FOR nearly two decades, Shanghai photographer Lu Yuanmin has focused his lens on everyday life in Shanghai’s streets.

Lu used to work at the cultural center of the city’s Putuo District. He commuted by bike for some 20 years starting in 1980, always keeping his eyes peeled for interesting photo opportunities along the way.

His route took him along both banks of the Suzhou Creek, an area rife with human drama ready to be captured on film.

Many of these images were later displayed in Lu’s 2006 solo exhibition.

A more complete selection of Lu’s photographs taken during the 1980s and 1990s are now on view in a new retrospective exhibition.

“The Shanghai Times of Lu Yuanmin” at HS Gallery features 63 of Lu’s photos, including signature images from his “Suzhou Creek” and “Shanghai Families” series.

The Shanghai native told Shanghai Daily that he’s “obsessed” with capturing life’s “little changes.”

His “Shanghai Families” series, as the name suggests, peeks inside the homes of local families in the 1990s.

According to Lu, he was acquainted with all of the families he photographed.
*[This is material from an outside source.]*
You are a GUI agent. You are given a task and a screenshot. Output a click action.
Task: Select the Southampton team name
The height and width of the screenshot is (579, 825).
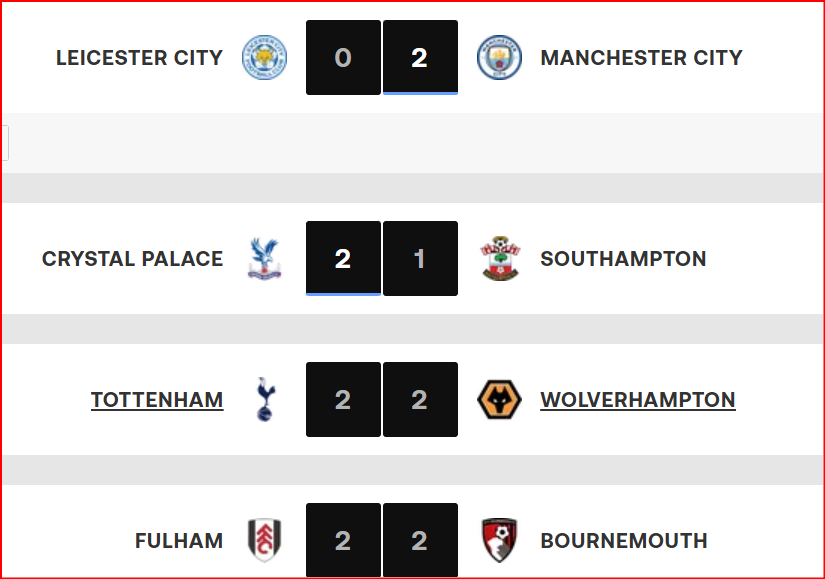coord(623,259)
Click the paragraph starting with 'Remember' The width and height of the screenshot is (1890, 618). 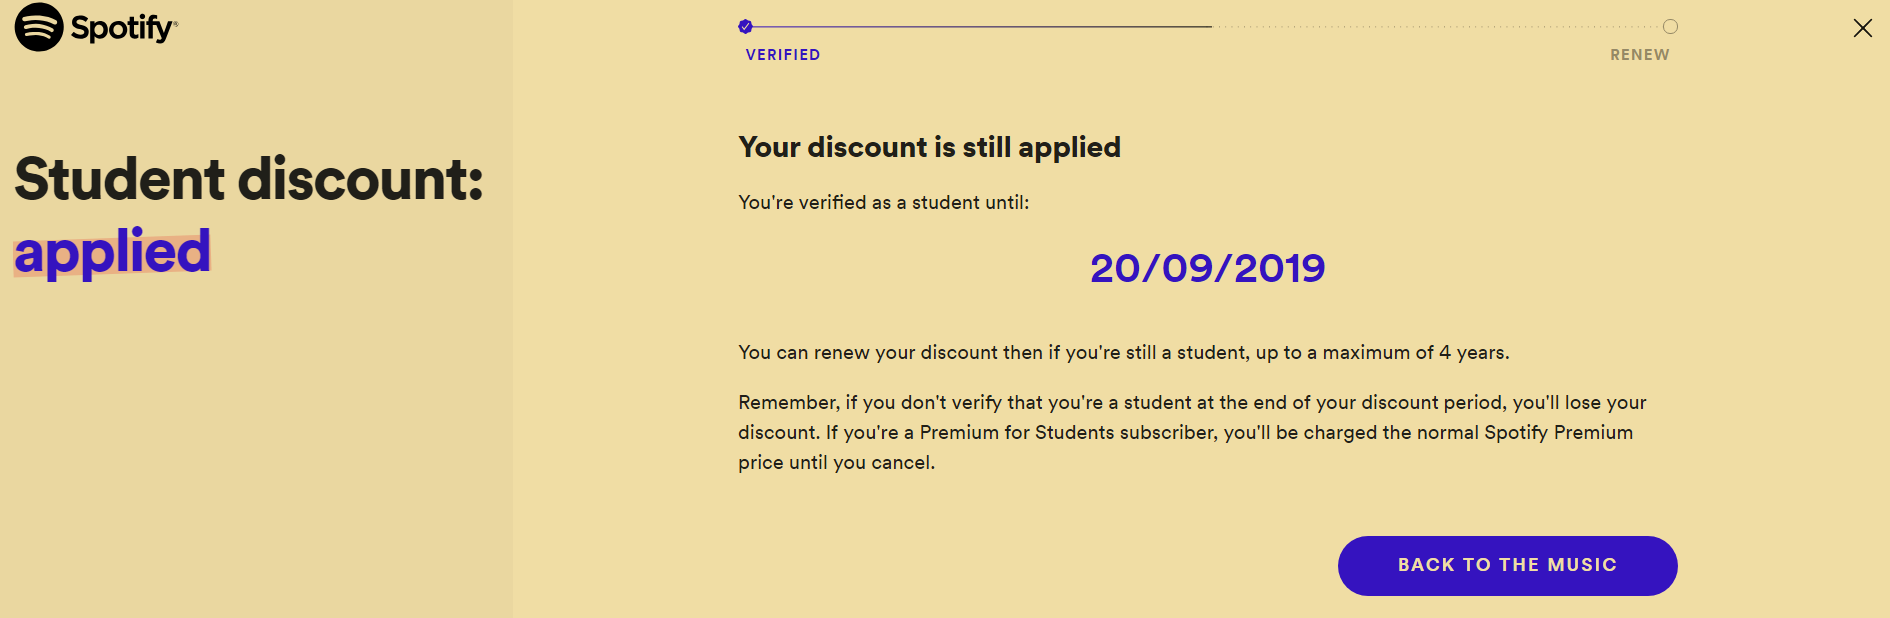pyautogui.click(x=1192, y=432)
As he explained, he was “too shy to knock on the doors of strangers.”

Many of the homes he visited changed little in the decades prior to his visits. In fact, Lu once saw one of his photos in a book by author and art critics Chen Danqing, with a caption describing it as “a typical Shanghai family in the 1950s.”

“It was actually taken in the 1990s,” he laughed.

This series came to an end in the year 2000, when many families started to renovate and refurbish their old homes.

These days, Lu’s photos have taken on new significance for their historical value, and won their creator praise as a documentarian.

“In the first seven or eight years, I struggled with find the right style and approach to my photography,” Lu recalled.

“One day I suddenly realize that the essence of photography is going back the roots. When a person first picks up a camera, all he or she wants to do is to take pictures of people and things around them. Despite all the approaches I’ve tried before, I wasn’t taking photos for myself.”

Other works by Lu are also on display, including some experimental images featuring multiple-exposures.

The show at HS Gallery runs through May 4.